The Arizona Cardinals GM laments his miss of the Seattle quarterback, but is there reason too?

Brian Spurlock-USA TODAY Sports

It's Monday, which means it is time for the Monday morning overreaction and today's comes in the form of Peter King's Monday Morning Quarterback article talking to Arizona Cardinals GM Steve Keim.

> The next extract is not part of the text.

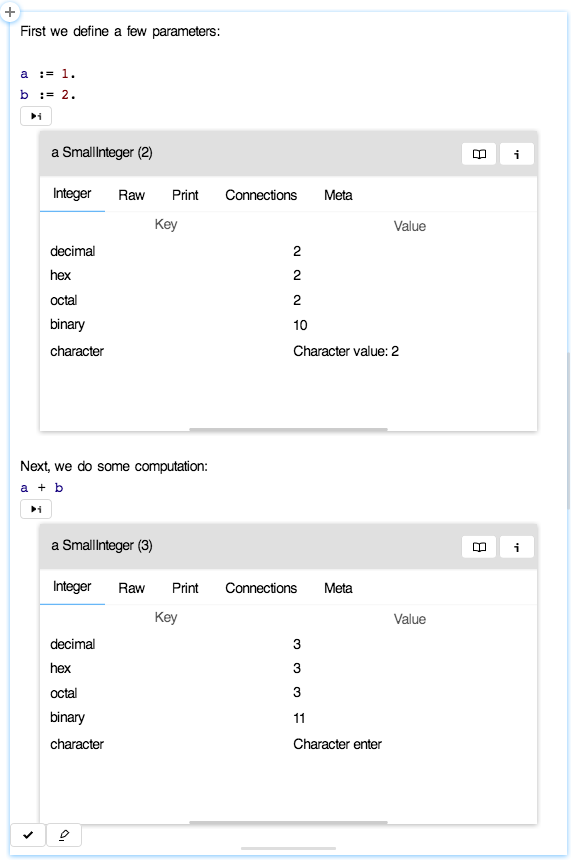Click the checkmark icon at page bottom
583x861 pixels.
tap(28, 834)
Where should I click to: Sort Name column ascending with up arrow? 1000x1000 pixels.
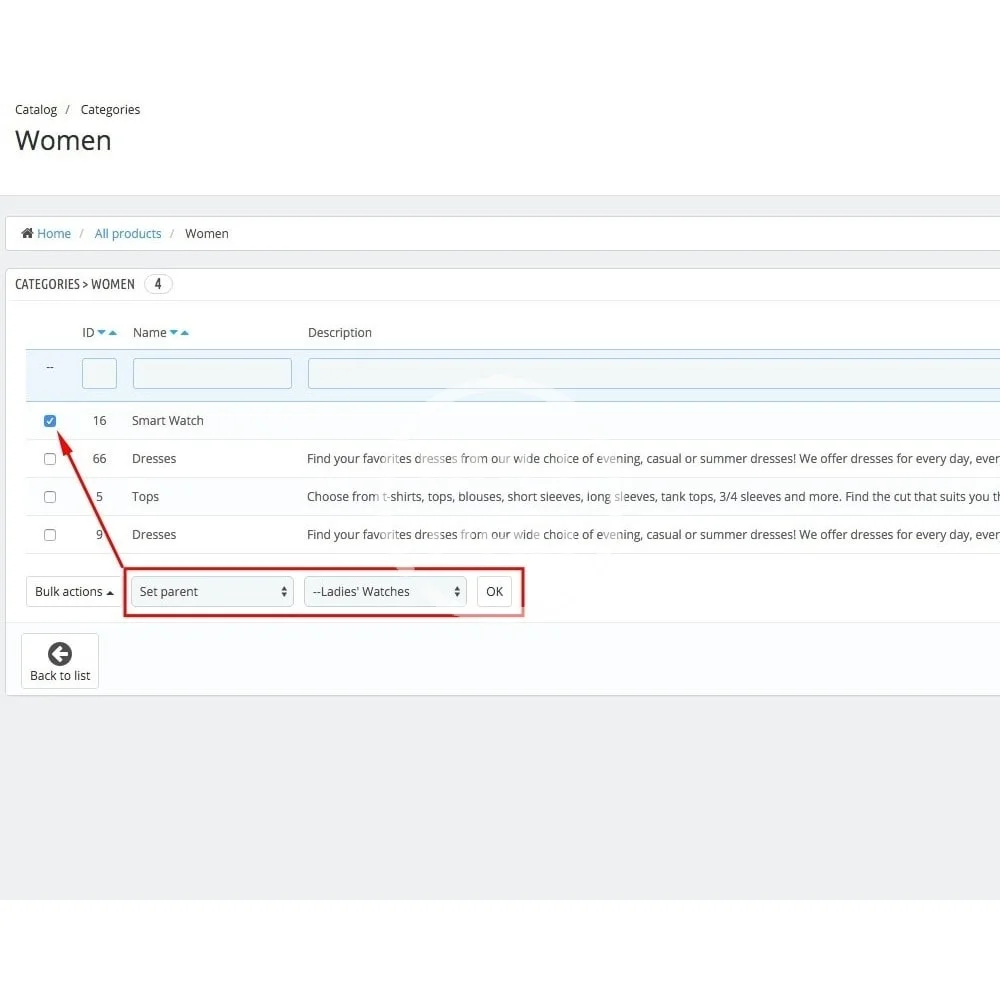[185, 333]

In the article Keim laments his passing on Russell Wilson, talking about the fact that his height did not lead to a good NFL comparison in the draft process.  That made Keim hesitant to take the former North Carolina State and Wisconsin quarterback.

From the article:

"Look, I'm from North Carolina State. I study all the guys out of there hard. But I just didn't think there was a good comp for Russell Wilson, and I was wrong. When I think back now, it was a chickens--- call by me. I didn't have the balls to take Russell Wilson."

Self scouting is important, first of all.

It tells you where you are missing things, it tells you how your bias's are affecting your judgment, but this is all kinds of ridiculous.

The Arizona Cardinals had one pick before Russell Wilson was picked in the third round, that was the 13th overall pick in the draft.  NO ONE liked Russell Wilson enough to draft him that high, including the Seattle Seahawks.

Is Keim frustrated with his entire evaluation of Russell Wilson the prospect?

That's great, it tells you your GM understands where and why he needs to improve.

Look at Keim's moves after that: Taking a guard in the top 10 of the draft, drafting a "problem" in Tyrann Mathieu, reaching on a "safety" in Deone Bucannon, thriving in the directional small school scouting world, and oh being willing to take a chance on a "washed up" old quarterback who quit on two teams.

I get the idea of self scouting, Justin and I do an entire summer series on "Why Your Scouting Sucks" that asks you to go back and look at your old reports and figure out what you were thinking.  Those that rationalize usually never improve, those that see where they missed, they rarely make that same mistake again.  

Steve Keim has made a living off of that "mistake" in his evaluation of Russell Wilson, because it has freed him up to be aggressive in players he likes, no matter what the NFL usually thinks of those players.  It has led to the most successful stretch in Arizona Cardinals history.  

If Keim's "misses" lead to more success for the Arizona Cardinals, than by all means, keep missing, Mr. Keim.